START
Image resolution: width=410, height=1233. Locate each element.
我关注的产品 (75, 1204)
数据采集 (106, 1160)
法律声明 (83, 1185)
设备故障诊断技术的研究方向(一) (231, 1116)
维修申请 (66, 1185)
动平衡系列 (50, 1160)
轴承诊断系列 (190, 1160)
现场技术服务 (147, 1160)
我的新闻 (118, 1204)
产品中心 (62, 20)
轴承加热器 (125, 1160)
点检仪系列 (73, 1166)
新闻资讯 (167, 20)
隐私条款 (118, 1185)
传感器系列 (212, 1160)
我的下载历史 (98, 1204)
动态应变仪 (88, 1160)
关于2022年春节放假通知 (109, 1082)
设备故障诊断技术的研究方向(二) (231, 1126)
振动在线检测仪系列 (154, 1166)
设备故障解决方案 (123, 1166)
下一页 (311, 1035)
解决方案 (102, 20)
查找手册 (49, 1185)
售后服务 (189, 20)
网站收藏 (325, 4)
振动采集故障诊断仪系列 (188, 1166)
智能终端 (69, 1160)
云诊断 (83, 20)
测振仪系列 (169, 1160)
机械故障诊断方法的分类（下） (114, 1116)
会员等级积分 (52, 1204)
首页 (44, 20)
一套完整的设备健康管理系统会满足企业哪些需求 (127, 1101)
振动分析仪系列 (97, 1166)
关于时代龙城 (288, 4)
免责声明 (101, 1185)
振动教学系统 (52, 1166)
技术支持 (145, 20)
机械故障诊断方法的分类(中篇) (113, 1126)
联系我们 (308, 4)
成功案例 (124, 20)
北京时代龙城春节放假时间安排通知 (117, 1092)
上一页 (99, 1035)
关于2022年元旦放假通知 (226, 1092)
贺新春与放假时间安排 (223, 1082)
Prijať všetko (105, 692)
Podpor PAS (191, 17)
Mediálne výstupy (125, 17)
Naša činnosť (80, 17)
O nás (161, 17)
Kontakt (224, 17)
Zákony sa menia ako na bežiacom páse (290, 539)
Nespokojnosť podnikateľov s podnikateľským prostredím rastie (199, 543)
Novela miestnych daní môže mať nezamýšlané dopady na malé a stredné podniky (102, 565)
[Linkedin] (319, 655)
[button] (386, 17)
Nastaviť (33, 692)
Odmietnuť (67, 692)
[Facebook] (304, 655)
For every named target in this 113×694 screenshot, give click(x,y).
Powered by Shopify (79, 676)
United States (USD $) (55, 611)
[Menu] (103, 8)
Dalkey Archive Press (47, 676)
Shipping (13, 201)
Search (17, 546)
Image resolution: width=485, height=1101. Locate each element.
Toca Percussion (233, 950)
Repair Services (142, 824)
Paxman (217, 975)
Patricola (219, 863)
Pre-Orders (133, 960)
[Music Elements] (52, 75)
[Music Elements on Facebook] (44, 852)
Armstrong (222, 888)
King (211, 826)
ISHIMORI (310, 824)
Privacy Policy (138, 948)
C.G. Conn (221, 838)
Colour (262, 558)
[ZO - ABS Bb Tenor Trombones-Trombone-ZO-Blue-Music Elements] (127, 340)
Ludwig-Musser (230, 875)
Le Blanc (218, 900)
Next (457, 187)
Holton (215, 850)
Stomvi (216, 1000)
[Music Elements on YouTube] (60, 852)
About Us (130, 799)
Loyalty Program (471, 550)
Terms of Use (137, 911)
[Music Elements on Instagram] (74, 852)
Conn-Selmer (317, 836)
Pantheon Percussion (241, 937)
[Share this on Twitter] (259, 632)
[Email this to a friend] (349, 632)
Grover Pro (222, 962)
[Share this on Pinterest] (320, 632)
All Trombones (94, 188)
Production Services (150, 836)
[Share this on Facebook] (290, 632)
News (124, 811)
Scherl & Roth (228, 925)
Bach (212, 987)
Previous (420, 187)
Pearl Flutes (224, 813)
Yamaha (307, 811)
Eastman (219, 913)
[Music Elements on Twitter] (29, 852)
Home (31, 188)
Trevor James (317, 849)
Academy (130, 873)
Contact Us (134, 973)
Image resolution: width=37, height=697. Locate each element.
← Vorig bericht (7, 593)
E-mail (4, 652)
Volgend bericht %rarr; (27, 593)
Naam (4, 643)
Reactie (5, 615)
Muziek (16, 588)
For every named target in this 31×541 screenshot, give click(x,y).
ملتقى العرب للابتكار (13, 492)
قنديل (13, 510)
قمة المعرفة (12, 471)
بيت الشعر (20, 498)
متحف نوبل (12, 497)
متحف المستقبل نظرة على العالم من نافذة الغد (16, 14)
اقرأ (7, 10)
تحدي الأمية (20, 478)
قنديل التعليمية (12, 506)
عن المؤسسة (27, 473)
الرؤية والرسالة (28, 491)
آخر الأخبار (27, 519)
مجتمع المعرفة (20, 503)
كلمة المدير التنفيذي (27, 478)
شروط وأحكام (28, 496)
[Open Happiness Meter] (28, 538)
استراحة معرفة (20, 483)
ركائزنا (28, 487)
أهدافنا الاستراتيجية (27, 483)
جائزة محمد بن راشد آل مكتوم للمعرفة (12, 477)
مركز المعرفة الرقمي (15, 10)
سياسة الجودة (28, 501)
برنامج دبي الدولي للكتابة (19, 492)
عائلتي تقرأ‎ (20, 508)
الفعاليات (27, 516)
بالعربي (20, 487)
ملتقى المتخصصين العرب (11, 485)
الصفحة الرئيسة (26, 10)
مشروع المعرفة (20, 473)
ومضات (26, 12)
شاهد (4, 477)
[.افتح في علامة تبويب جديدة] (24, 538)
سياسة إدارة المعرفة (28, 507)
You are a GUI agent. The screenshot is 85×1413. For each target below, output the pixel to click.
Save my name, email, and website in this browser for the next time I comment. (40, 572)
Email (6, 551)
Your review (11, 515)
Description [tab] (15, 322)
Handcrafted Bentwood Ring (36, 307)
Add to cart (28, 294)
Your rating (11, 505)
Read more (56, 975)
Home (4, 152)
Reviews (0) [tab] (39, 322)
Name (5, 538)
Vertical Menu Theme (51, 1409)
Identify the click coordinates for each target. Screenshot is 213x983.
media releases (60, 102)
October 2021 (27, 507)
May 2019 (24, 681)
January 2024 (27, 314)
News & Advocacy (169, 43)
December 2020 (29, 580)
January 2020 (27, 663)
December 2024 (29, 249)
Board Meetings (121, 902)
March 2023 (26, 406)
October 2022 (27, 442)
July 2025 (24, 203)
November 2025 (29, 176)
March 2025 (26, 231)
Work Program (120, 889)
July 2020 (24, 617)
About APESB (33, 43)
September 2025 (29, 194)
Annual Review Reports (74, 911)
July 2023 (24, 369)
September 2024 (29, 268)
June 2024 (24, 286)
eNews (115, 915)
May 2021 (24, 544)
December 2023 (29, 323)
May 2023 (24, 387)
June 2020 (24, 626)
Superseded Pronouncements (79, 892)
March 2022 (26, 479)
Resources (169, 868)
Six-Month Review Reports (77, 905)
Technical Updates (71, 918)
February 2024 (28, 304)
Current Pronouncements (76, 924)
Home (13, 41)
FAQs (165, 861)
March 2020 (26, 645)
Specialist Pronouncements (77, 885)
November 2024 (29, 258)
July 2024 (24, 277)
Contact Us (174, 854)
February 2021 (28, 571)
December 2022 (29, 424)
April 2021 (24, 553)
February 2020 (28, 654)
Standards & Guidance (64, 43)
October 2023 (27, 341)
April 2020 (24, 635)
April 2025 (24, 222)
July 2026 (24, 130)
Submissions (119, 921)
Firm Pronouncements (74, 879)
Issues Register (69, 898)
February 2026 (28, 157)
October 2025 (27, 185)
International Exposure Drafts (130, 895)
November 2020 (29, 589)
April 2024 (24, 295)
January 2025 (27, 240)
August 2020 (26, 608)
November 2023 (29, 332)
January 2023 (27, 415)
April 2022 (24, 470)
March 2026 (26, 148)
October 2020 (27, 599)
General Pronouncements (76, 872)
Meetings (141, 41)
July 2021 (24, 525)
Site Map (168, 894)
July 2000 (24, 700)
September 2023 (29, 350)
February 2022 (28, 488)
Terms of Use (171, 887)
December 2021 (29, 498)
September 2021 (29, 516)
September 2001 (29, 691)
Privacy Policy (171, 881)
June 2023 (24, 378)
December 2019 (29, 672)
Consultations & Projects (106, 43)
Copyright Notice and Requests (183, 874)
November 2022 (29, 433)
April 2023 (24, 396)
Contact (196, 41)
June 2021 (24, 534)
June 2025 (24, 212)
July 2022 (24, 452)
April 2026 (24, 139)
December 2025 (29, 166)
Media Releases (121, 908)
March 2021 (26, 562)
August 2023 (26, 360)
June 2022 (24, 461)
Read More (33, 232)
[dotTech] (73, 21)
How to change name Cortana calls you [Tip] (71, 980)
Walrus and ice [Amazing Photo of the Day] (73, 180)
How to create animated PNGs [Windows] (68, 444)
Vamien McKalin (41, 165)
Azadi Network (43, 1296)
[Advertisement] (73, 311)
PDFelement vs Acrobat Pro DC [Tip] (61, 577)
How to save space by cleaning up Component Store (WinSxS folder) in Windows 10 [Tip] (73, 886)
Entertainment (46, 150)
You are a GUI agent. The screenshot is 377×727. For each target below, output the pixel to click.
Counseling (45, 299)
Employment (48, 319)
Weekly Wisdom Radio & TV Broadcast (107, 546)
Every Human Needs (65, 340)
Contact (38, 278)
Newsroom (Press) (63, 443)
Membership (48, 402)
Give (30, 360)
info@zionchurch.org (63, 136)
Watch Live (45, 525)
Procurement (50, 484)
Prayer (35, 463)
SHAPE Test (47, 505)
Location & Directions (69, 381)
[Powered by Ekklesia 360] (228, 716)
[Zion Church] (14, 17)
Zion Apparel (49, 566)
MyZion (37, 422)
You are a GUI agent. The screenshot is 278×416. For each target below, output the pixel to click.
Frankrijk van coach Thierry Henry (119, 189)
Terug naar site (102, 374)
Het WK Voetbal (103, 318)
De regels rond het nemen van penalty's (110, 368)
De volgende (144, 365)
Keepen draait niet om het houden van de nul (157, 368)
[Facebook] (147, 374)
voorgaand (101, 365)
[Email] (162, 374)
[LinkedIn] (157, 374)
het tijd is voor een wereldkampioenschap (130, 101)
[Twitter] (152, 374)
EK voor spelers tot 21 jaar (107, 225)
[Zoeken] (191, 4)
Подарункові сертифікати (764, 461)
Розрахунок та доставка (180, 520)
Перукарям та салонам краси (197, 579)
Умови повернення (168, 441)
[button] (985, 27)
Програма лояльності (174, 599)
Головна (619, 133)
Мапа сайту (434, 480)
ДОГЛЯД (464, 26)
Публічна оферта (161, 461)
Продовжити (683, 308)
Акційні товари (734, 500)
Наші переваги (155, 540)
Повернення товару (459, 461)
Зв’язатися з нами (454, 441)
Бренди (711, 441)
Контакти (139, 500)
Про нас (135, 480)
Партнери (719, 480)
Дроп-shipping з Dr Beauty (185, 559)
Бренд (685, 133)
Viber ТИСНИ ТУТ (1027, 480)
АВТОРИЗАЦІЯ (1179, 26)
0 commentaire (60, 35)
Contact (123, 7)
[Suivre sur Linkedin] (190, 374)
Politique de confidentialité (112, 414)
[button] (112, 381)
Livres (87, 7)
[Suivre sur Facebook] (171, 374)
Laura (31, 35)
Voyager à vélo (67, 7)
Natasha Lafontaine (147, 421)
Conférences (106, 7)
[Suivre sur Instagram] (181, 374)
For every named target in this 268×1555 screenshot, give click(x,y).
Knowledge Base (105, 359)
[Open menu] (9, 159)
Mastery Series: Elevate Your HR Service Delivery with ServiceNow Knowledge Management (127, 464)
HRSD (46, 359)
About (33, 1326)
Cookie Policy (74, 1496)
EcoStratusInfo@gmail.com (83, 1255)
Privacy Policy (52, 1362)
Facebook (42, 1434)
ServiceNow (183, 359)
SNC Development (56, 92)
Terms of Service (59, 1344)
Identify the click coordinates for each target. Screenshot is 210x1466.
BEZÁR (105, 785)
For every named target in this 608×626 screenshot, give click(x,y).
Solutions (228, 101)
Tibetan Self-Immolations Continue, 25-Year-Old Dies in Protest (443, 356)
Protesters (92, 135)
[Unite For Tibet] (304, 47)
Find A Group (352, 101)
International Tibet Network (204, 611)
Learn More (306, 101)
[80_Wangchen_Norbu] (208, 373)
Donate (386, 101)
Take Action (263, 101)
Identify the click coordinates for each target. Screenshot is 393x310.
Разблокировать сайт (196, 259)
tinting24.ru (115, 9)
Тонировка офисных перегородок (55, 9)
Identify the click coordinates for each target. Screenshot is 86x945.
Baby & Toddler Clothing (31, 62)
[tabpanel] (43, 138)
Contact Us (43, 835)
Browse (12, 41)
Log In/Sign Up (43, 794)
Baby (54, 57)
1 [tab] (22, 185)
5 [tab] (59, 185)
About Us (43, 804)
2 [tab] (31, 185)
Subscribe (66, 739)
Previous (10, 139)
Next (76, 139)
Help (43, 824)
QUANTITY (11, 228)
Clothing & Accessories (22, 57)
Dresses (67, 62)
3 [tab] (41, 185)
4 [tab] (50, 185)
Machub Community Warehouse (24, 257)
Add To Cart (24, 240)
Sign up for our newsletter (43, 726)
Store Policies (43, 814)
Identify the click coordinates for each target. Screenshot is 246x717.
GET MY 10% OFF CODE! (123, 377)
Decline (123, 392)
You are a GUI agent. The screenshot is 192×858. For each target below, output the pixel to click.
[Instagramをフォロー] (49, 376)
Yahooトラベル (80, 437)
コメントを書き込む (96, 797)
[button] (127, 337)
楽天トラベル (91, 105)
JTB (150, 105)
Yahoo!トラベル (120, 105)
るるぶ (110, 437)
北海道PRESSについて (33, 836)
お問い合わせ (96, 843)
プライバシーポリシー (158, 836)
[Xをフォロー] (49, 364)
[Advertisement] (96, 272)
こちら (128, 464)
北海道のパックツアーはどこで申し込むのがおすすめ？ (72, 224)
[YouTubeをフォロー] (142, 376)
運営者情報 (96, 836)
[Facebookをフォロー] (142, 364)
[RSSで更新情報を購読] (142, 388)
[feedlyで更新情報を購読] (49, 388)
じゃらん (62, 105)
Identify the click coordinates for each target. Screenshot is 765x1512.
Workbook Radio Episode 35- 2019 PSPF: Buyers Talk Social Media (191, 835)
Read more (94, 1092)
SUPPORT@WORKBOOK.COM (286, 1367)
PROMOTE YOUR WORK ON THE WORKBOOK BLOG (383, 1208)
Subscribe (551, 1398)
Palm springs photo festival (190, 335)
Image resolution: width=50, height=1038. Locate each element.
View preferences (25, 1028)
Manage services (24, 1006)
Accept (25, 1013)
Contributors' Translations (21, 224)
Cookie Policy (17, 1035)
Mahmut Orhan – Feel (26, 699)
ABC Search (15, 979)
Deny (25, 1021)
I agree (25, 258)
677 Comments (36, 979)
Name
END
Starting at the line containing "November 2025 (29, 176)" and ending at the line containing "Superseded Pronouncements (79, 892)", rewrite each of those lines above in full, with every coordinate in the answers increased by 37.

November 2025 (66, 213)
March 2025 (63, 268)
Work Program (157, 926)
July 2020 (61, 654)
About APESB (70, 80)
September 2025 (66, 231)
Annual Review Reports (111, 948)
July 2023 (61, 406)
September 2024 (66, 305)
June 2024 (61, 323)
eNews (152, 952)
May 2021 (61, 581)
December 2023 (66, 360)
May 2023 (61, 424)
June 2020 (61, 663)
Superseded Pronouncements (116, 929)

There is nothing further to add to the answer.